Welfare gains for Uruguay in the counterfactuals
Why bloc bargaining helps Uruguay
- ✓ Larger joint market makes reciprocity constraints less binding for Uruguay
- ✓ Better terms for meat, oil seeds, and other primary exports
- ✓ Adverse effects fall on small manufacturing sectors with lower production shares
Why unilateral deviations are less attractive
- ✓ Bilateral deals without the bloc come with weaker partner concessions
- ✓ Reciprocity conditions restrict how much Uruguay can cut tariffs when it negotiates alone
- ✓ When the European Union Mercosur agreement is taken as background, the extra gains from solo Uruguay negotiations are even smaller, as the paper shows for the period around 2017
Why Large Members Block Deals and Uruguay Pushes for Them
The Counterfactual negotiation between Mercosur and China using data from 2017 generates small aggregate welfare gains for Brazil but very sharp losses in a few manufacturing industries. Uruguay faces the opposite pattern: sizable gains in a narrow set of export sectors and losses spread over light manufacturing. This asymmetry helps explain why Brazil has strong protectionist lobbies while Uruguay keeps pressing for external deals.
Key sectors under the Mercosur China 2017 scenario (Figure 9)
Numbers below are taken from Figure 9 and the discussion in the paper. ∆L is the percent change in jobs in the sector and ∆LS is the change in that sector share of national employment in percentage points.
| Country | Sector | Scenario | ∆L (percent) | ∆LS (percentage points) |
|---|---|---|---|---|
| Brazil | Wearing apparel | MS China 2017 | −15.35 | −0.46 |
| Brazil | Manufactures nec | MS China 2017 | −1.68 | −0.10 |
| Brazil | Textiles | MS China 2017 | −5.42 | −0.09 |
| Brazil | Leather products | MS China 2017 | −3.35 | −0.06 |
| Uruguay | Manufactures nec | MS China 2017 | −5.42 | −0.49 |
| Uruguay | Wearing apparel | MS China 2017 | −33.36 | −0.34 |
| Uruguay | Chemical, rubber, plastic products | MS China 2017 | −2.80 | −0.17 |
| Uruguay | Leather products | MS China 2017 | −8.58 | −0.16 |
| Uruguay | Meat: cattle and related | MS China 2017 | 13.90 | 1.66 |
| Uruguay | Oil seeds | MS China 2017 | 4.67 | 0.22 |
| Uruguay | Textiles | MS China 2017 | 10.99 | 0.14 |
| Uruguay | Meat: cattle and related | MS United States 2004 | 19.08 | 2.37 |
| Uruguay | Raw and processed dairy | MS United States 2004 | 26.00 | 1.91 |
For Brazil the clothing sector alone loses around fifteen percent of its jobs and nearly one half of a percentage point of its share in total employment.
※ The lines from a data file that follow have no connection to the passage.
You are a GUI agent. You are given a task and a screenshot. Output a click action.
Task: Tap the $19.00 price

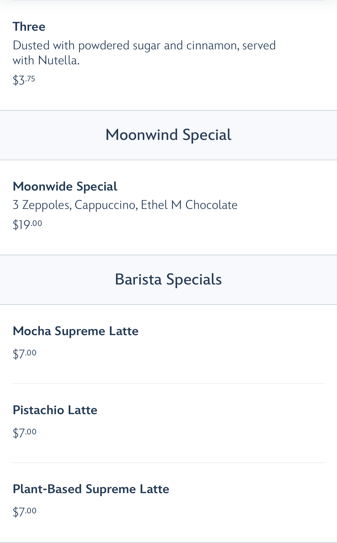[x=27, y=224]
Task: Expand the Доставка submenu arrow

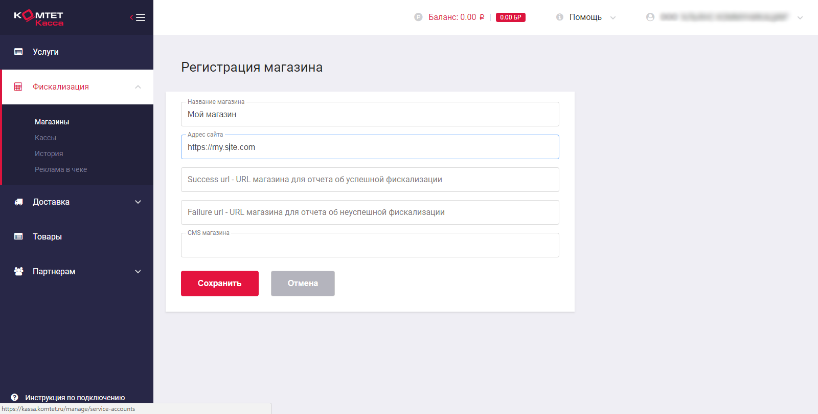Action: 138,202

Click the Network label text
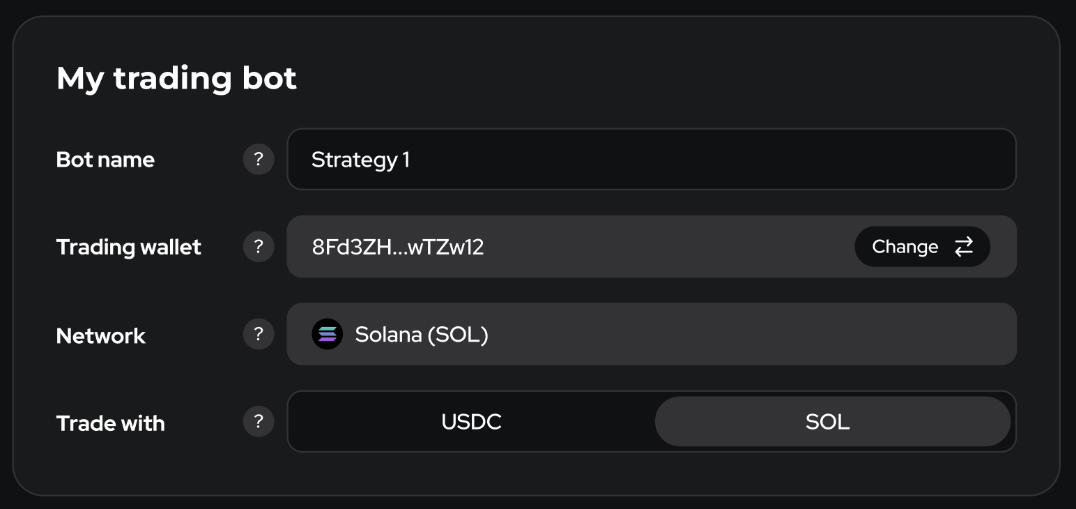coord(101,336)
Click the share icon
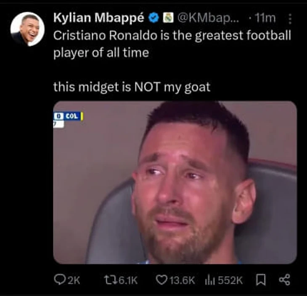The width and height of the screenshot is (307, 296). 284,280
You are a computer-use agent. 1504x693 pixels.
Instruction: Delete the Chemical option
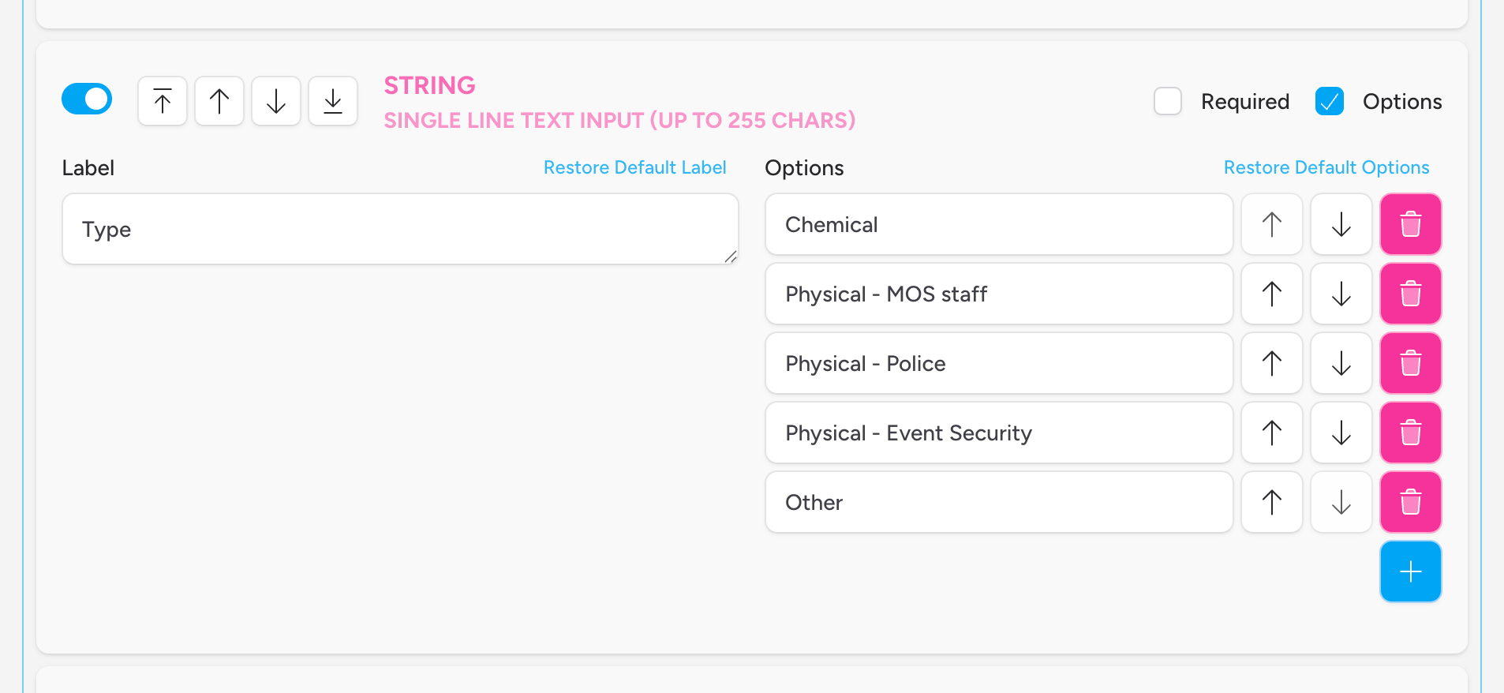pos(1409,224)
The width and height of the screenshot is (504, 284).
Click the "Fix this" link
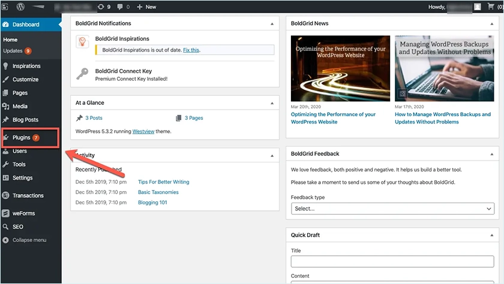click(191, 50)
Other manufactures and textiles lose around one to five percent of jobs and roughly one tenth of a percentage point of their employment share. Uruguay faces strong contractions in light manufacturing, including apparel, manufactures nec, chemical rubber plastic products, and leather products, yet its largest employment gains come from meat, oil seeds, and textiles. These numbers describe the central trade off in the paper: Brazil has concentrated losses in politically powerful industries, while Uruguay concentrates gains in a few export sectors and spreads its losses over smaller manufacturing activities.